[Records from a data source]
····················

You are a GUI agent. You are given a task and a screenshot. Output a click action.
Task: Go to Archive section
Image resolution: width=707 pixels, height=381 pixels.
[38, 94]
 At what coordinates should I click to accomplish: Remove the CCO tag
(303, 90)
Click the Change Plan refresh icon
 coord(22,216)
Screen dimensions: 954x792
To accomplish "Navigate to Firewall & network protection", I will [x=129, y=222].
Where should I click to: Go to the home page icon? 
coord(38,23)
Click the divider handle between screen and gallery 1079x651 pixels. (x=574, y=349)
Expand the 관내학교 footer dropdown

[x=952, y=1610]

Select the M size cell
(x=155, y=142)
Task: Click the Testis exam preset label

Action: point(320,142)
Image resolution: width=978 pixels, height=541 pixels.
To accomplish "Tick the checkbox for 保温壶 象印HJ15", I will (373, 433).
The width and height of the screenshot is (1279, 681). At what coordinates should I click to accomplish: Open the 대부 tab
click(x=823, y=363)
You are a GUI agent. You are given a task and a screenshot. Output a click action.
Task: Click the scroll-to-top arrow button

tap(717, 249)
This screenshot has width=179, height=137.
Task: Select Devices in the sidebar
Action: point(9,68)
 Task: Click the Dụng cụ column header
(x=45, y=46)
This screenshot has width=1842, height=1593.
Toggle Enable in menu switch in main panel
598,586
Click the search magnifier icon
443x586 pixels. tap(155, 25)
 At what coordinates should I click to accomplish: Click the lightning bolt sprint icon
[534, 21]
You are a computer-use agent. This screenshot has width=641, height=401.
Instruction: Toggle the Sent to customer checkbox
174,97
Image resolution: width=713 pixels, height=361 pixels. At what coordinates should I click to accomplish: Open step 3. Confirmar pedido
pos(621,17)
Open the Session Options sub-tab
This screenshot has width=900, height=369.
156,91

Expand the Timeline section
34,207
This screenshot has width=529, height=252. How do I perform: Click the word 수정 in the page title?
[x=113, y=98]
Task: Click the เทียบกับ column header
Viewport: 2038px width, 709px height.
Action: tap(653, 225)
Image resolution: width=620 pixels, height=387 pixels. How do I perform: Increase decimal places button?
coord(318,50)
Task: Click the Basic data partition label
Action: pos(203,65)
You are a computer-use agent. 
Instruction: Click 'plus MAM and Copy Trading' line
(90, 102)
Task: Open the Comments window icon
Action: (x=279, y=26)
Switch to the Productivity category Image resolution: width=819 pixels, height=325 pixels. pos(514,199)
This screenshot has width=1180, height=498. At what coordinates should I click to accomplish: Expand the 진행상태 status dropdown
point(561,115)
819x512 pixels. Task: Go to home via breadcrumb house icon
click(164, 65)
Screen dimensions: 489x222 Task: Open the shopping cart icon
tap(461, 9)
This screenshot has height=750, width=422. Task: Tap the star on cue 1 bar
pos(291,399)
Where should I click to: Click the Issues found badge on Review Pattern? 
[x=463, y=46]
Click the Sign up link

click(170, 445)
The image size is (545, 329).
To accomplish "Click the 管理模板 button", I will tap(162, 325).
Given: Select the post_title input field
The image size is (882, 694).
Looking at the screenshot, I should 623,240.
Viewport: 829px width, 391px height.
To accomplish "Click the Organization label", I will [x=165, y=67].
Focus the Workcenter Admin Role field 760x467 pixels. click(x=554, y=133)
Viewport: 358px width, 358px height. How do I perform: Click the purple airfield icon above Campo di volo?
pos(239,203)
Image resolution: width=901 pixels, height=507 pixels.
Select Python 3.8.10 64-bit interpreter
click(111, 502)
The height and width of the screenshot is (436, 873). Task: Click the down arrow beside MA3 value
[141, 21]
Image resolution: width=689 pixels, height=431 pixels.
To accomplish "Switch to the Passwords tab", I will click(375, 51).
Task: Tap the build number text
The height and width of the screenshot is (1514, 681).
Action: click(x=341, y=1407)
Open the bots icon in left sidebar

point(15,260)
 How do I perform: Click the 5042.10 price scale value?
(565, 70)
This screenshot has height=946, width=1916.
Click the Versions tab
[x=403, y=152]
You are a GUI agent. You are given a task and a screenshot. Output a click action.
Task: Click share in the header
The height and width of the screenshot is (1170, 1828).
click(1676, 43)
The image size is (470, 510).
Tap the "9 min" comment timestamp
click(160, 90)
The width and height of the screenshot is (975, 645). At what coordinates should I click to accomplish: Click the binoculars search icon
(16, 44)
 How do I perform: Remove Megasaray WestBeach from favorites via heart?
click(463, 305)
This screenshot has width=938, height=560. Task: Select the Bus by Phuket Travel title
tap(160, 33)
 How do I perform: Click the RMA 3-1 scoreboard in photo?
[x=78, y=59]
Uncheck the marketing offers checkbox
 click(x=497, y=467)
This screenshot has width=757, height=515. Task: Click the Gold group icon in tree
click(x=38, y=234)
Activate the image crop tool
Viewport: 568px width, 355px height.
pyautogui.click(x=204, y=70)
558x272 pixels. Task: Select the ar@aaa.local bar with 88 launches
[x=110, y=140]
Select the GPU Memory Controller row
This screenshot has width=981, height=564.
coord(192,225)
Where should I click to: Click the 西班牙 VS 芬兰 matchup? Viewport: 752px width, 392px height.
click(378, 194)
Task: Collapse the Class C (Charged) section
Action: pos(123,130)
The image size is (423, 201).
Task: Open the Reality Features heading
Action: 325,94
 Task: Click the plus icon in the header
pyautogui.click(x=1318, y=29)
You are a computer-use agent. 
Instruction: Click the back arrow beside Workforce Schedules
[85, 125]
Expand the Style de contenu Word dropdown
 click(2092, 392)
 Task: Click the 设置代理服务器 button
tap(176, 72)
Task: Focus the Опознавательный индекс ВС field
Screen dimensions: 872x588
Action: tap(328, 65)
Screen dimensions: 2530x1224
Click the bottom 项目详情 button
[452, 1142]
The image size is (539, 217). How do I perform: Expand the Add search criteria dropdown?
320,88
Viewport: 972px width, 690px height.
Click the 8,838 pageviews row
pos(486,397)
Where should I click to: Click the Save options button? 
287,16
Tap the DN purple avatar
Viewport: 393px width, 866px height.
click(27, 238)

····················

:: Problem requirements ::
Rewrite all of the records above, substituting "screen assistant" for every occurrence of "GUI agent" and leaving everything else unchanged.

:: Problem solution ::
You are a screen assistant. You are given a task and a screenshot. Output a click action.
Task: Go to Archive section
Image resolution: width=707 pixels, height=381 pixels.
[38, 94]
 At what coordinates should I click to accomplish: Remove the CCO tag
(303, 90)
Click the Change Plan refresh icon
 coord(22,216)
Screen dimensions: 954x792
To accomplish "Navigate to Firewall & network protection", I will [x=129, y=222].
Where should I click to: Go to the home page icon? 
coord(38,23)
Click the divider handle between screen and gallery 1079x651 pixels. (x=574, y=349)
Expand the 관내학교 footer dropdown

[x=952, y=1610]

Select the M size cell
(x=155, y=142)
Task: Click the Testis exam preset label

Action: point(320,142)
Image resolution: width=978 pixels, height=541 pixels.
To accomplish "Tick the checkbox for 保温壶 象印HJ15", I will (373, 433).
The width and height of the screenshot is (1279, 681). At what coordinates should I click to accomplish: Open the 대부 tab
click(x=823, y=363)
You are a screen assistant. You are given a task and a screenshot. Output a click action.
Task: Click the scroll-to-top arrow button

tap(717, 249)
This screenshot has width=179, height=137.
Task: Select Devices in the sidebar
Action: point(9,68)
 Task: Click the Dụng cụ column header
(x=45, y=46)
This screenshot has width=1842, height=1593.
Toggle Enable in menu switch in main panel
598,586
Click the search magnifier icon
443x586 pixels. tap(155, 25)
 At what coordinates should I click to accomplish: Click the lightning bolt sprint icon
[534, 21]
You are a computer-use agent. This screenshot has width=641, height=401.
Instruction: Toggle the Sent to customer checkbox
174,97
Image resolution: width=713 pixels, height=361 pixels. At what coordinates should I click to accomplish: Open step 3. Confirmar pedido
pos(621,17)
Open the Session Options sub-tab
This screenshot has width=900, height=369.
156,91

Expand the Timeline section
34,207
This screenshot has width=529, height=252. How do I perform: Click the word 수정 in the page title?
[x=113, y=98]
Task: Click the เทียบกับ column header
Viewport: 2038px width, 709px height.
Action: tap(653, 225)
Image resolution: width=620 pixels, height=387 pixels. How do I perform: Increase decimal places button?
coord(318,50)
Task: Click the Basic data partition label
Action: pos(203,65)
You are a computer-use agent. 
Instruction: Click 'plus MAM and Copy Trading' line
(90, 102)
Task: Open the Comments window icon
Action: (x=279, y=26)
Switch to the Productivity category Image resolution: width=819 pixels, height=325 pixels. pos(514,199)
This screenshot has width=1180, height=498. At what coordinates should I click to accomplish: Expand the 진행상태 status dropdown
point(561,115)
819x512 pixels. Task: Go to home via breadcrumb house icon
click(164, 65)
Screen dimensions: 489x222 Task: Open the shopping cart icon
tap(461, 9)
This screenshot has height=750, width=422. Task: Tap the star on cue 1 bar
pos(291,399)
Where should I click to: Click the Issues found badge on Review Pattern? 
[x=463, y=46]
Click the Sign up link

click(170, 445)
The image size is (545, 329).
To accomplish "Click the 管理模板 button", I will tap(162, 325).
Given: Select the post_title input field
The image size is (882, 694).
Looking at the screenshot, I should 623,240.
Viewport: 829px width, 391px height.
To accomplish "Click the Organization label", I will [x=165, y=67].
Focus the Workcenter Admin Role field 760x467 pixels. click(x=554, y=133)
Viewport: 358px width, 358px height. How do I perform: Click the purple airfield icon above Campo di volo?
pos(239,203)
Image resolution: width=901 pixels, height=507 pixels.
Select Python 3.8.10 64-bit interpreter
click(111, 502)
The height and width of the screenshot is (436, 873). Task: Click the down arrow beside MA3 value
[141, 21]
Image resolution: width=689 pixels, height=431 pixels.
To accomplish "Switch to the Passwords tab", I will click(375, 51).
Task: Tap the build number text
The height and width of the screenshot is (1514, 681).
Action: click(x=341, y=1407)
Open the bots icon in left sidebar

point(15,260)
 How do I perform: Click the 5042.10 price scale value?
(565, 70)
This screenshot has height=946, width=1916.
Click the Versions tab
[x=403, y=152]
You are a screen assistant. You are given a task and a screenshot. Output a click action.
Task: Click share in the header
The height and width of the screenshot is (1170, 1828).
click(1676, 43)
The image size is (470, 510).
Tap the "9 min" comment timestamp
click(160, 90)
The width and height of the screenshot is (975, 645). At what coordinates should I click to accomplish: Click the binoculars search icon
(16, 44)
 How do I perform: Remove Megasaray WestBeach from favorites via heart?
click(463, 305)
This screenshot has width=938, height=560. Task: Select the Bus by Phuket Travel title
tap(160, 33)
 How do I perform: Click the RMA 3-1 scoreboard in photo?
[x=78, y=59]
Uncheck the marketing offers checkbox
 click(x=497, y=467)
This screenshot has width=757, height=515. Task: Click the Gold group icon in tree
click(x=38, y=234)
Activate the image crop tool
Viewport: 568px width, 355px height.
pyautogui.click(x=204, y=70)
558x272 pixels. Task: Select the ar@aaa.local bar with 88 launches
[x=110, y=140]
Select the GPU Memory Controller row
This screenshot has width=981, height=564.
coord(192,225)
Where should I click to: Click the 西班牙 VS 芬兰 matchup? Viewport: 752px width, 392px height.
click(378, 194)
Task: Collapse the Class C (Charged) section
Action: pos(123,130)
The image size is (423, 201).
Task: Open the Reality Features heading
Action: 325,94
 Task: Click the plus icon in the header
pyautogui.click(x=1318, y=29)
You are a computer-use agent. 
Instruction: Click the back arrow beside Workforce Schedules
[85, 125]
Expand the Style de contenu Word dropdown
 click(2092, 392)
 Task: Click the 设置代理服务器 button
tap(176, 72)
Task: Focus the Опознавательный индекс ВС field
Screen dimensions: 872x588
Action: tap(328, 65)
Screen dimensions: 2530x1224
Click the bottom 项目详情 button
[452, 1142]
The image size is (539, 217). How do I perform: Expand the Add search criteria dropdown?
320,88
Viewport: 972px width, 690px height.
Click the 8,838 pageviews row
pos(486,397)
Where should I click to: Click the Save options button? 
287,16
Tap the DN purple avatar
Viewport: 393px width, 866px height.
click(27, 238)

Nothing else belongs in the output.